You are viewing a plain text version of this content. The canonical link for it is here.

Posted to dev@avro.apache.org by "Doug Cutting (JIRA)" <ji...@apache.org> on 2010/03/30 23:44:28 UTC

[jira] Created: (AVRO-493) hadoop mapreduce support for avro data

hadoop mapreduce support for avro data
--------------------------------------

                 Key: AVRO-493
                 URL: https://issues.apache.org/jira/browse/AVRO-493
             Project: Avro
          Issue Type: New Feature
          Components: java
            Reporter: Doug Cutting
            Assignee: Doug Cutting


Avro should provide support for using Hadoop MapReduce over Avro data files.

-- 
This message is automatically generated by JIRA.
-
You can reply to this email to add a comment to the issue online.

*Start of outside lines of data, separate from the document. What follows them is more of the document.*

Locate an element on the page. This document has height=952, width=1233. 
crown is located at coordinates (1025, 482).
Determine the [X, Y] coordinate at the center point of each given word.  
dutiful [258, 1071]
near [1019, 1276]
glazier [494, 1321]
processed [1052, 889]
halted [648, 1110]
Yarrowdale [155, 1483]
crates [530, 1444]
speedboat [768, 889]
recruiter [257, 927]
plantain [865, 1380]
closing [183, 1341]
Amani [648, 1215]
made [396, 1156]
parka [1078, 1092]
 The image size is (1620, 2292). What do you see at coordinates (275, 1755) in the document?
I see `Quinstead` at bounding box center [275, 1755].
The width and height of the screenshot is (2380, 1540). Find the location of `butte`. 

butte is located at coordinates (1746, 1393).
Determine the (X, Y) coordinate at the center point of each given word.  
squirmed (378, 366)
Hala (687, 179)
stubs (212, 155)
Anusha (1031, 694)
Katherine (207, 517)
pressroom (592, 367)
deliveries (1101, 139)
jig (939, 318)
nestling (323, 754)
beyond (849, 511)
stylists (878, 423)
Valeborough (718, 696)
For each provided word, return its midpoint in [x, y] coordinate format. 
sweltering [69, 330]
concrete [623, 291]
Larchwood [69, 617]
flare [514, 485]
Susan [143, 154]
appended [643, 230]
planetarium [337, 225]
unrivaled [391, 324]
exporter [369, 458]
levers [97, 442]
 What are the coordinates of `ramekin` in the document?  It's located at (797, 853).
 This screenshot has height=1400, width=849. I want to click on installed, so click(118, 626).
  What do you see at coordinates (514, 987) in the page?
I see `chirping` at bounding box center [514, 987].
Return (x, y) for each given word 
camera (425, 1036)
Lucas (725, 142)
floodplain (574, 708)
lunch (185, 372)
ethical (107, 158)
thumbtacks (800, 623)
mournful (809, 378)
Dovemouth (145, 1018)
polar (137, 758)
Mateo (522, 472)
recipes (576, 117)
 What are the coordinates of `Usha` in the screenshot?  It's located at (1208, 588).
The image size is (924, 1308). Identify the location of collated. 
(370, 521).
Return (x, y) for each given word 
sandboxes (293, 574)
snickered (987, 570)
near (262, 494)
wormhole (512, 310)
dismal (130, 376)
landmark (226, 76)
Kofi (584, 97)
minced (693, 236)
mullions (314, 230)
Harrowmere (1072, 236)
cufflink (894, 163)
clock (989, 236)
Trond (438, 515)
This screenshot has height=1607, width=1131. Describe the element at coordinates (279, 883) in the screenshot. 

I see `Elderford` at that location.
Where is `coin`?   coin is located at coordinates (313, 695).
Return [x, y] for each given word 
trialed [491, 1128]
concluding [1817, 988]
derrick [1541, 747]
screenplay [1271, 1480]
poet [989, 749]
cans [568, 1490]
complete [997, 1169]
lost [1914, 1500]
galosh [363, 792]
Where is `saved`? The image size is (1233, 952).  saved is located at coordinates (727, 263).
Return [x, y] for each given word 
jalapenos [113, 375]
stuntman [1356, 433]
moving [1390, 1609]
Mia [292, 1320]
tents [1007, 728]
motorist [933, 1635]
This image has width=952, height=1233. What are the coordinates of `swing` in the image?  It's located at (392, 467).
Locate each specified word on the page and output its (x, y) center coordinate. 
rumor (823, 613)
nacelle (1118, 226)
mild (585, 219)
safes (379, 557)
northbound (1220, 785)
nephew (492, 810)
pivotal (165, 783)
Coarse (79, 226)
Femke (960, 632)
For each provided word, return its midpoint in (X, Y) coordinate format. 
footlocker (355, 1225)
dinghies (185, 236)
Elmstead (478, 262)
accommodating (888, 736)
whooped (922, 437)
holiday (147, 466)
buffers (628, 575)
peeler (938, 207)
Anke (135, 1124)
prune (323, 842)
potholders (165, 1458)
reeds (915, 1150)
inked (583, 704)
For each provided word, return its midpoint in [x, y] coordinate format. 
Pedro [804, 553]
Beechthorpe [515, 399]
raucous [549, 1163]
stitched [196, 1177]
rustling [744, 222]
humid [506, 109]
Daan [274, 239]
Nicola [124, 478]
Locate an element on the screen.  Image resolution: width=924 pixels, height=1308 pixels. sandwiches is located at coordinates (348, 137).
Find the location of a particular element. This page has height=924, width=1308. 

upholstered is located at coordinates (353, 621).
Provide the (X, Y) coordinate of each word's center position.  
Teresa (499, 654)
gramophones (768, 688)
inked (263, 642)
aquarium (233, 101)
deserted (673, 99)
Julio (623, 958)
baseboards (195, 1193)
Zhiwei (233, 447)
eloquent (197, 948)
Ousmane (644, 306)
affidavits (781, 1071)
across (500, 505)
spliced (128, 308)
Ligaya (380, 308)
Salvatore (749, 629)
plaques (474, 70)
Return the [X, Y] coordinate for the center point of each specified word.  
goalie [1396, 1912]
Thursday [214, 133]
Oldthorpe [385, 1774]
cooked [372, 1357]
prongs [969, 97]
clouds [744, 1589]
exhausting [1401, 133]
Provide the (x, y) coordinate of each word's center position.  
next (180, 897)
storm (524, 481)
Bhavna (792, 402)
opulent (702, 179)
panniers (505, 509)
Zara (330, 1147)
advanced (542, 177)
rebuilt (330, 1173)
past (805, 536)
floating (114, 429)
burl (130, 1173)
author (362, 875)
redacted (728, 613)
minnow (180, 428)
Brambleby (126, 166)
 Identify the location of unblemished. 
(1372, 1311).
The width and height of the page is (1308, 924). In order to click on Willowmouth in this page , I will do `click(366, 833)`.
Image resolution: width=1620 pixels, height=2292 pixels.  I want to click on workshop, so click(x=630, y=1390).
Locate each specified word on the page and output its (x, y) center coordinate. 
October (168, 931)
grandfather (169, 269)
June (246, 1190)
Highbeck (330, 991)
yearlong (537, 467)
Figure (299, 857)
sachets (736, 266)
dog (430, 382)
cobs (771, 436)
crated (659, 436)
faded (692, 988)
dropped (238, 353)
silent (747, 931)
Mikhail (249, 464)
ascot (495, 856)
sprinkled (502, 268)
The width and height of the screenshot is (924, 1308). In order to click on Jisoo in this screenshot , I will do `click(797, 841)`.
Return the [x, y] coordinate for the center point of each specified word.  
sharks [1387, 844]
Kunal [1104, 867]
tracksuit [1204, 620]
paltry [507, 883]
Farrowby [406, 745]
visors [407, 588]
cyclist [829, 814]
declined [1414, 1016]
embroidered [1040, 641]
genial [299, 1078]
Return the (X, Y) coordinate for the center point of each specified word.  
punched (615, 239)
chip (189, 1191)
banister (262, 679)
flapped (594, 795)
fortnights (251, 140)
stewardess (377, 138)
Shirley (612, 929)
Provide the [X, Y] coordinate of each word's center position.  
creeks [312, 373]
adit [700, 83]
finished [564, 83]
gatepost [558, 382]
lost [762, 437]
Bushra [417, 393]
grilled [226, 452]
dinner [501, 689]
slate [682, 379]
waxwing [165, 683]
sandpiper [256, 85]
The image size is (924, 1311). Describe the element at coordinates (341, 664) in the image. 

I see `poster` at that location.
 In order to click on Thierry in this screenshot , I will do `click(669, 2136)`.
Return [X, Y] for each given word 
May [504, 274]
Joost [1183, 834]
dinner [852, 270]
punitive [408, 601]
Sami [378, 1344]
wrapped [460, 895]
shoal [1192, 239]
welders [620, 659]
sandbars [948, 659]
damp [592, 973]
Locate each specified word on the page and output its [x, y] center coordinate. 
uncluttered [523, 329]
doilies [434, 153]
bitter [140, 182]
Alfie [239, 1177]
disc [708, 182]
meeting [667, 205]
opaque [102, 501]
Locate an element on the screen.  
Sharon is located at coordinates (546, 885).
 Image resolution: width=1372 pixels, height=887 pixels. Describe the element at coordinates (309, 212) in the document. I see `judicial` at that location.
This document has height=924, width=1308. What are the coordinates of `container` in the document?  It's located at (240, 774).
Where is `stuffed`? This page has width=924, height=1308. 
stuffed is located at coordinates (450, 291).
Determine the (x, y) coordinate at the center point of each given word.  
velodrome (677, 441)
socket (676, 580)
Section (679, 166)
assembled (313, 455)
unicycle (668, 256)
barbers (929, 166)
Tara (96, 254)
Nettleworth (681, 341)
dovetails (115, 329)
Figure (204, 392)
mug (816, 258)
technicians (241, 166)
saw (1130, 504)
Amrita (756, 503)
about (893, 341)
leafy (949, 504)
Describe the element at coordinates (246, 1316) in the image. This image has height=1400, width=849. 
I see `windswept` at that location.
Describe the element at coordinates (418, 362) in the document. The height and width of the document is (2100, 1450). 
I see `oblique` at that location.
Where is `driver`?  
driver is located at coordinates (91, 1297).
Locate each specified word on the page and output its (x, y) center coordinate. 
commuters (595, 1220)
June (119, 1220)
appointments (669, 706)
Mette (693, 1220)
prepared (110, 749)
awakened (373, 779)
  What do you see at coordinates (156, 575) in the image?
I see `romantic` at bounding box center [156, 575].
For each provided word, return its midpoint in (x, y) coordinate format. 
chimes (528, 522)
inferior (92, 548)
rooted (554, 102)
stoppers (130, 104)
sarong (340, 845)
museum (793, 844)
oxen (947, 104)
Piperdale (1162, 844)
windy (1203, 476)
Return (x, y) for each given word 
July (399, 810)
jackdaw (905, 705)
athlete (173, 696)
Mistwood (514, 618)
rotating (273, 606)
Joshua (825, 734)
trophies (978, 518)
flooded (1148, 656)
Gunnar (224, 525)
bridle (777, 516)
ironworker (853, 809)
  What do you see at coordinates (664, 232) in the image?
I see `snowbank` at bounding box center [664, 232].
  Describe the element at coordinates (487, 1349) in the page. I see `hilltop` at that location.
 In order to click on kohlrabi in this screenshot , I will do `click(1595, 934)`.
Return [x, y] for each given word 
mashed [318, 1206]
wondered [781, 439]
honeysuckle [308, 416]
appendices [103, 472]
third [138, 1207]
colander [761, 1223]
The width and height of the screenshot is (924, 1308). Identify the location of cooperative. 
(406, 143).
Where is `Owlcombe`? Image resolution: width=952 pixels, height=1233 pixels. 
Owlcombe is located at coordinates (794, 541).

[jira] Commented: (AVRO-493) hadoop mapreduce support for avro data

Posted by "Scott Carey (JIRA)" <ji...@apache.org>.

    [ https://issues.apache.org/jira/browse/AVRO-493?page=com.atlassian.jira.plugin.system.issuetabpanels:comment-tabpanel&focusedCommentId=12851707#action_12851707 ] 

Scott Carey commented on AVRO-493:
----------------------------------

AvroWrapper.java:
{code}  public boolean equals(Object o) {
    return (datum == null) ? o == null : datum.equals(o);
  }{code}

The above looks odd.   Is equals() expected to compare the AvroWrapper to another AvroWrapper or only to the datum?   If the former, then o needs to be cast to AvroWrapper and o.datum used.  If not, then equals() does not adhere to the equals() contract and should be well documented.   (a.equals(b) is not always the same result as b.equals(a))

Eclipse's auto-generate equals() tool generates this code for equals():
{code}
  public boolean equals(Object obj) {
    if (this == obj)
      return true;
    if (obj == null)
      return false;
    if (getClass() != obj.getClass())
      return false;
    AvroWrapper other = (AvroWrapper) obj;
    if (datum == null) {
      if (other.datum != null)
        return false;
    } else if (!datum.equals(other.datum))
      return false;
    return true;
  }
{code}

AvroOutputFormat:
It would be nice if the compression level was configurable.  If not, I lean towards level 1 since it is closest to lzo in speed and still has good compression.  But I suppose intermediate outputs versus final outputs have different requirements here.

AvroMapper:
This creates a new AvroWrapper for each output.collect().  Is this necessary?  AvroReducer does not do this, but it doesn't have the combiner behind it.  If it must be a new instance, a comment might be appropriate to avoid an improper optimization attempt later.

AvroKeySerialization:
I am a bit confused about this class.  It is only referenced in the configuration of AvroJob.
When is this used in the big picture?  It appears that the Serialization interface contract requires no buffering (a performance issue if heavily used, for all serializations).  The decoder here doesn't have access to the avro file and can't use the file format's reader or writer -- so what is it for?  The javadoc on the Hadoop Serialization API doesn't have any information on the purpose of the interfaces.   Is it for serializing data to/from SequenceFiles and other such use cases?

General:
Deprecated APIs are used -- are the replacements not appropriate or insufficient?  I'm no expert on the details of the new API.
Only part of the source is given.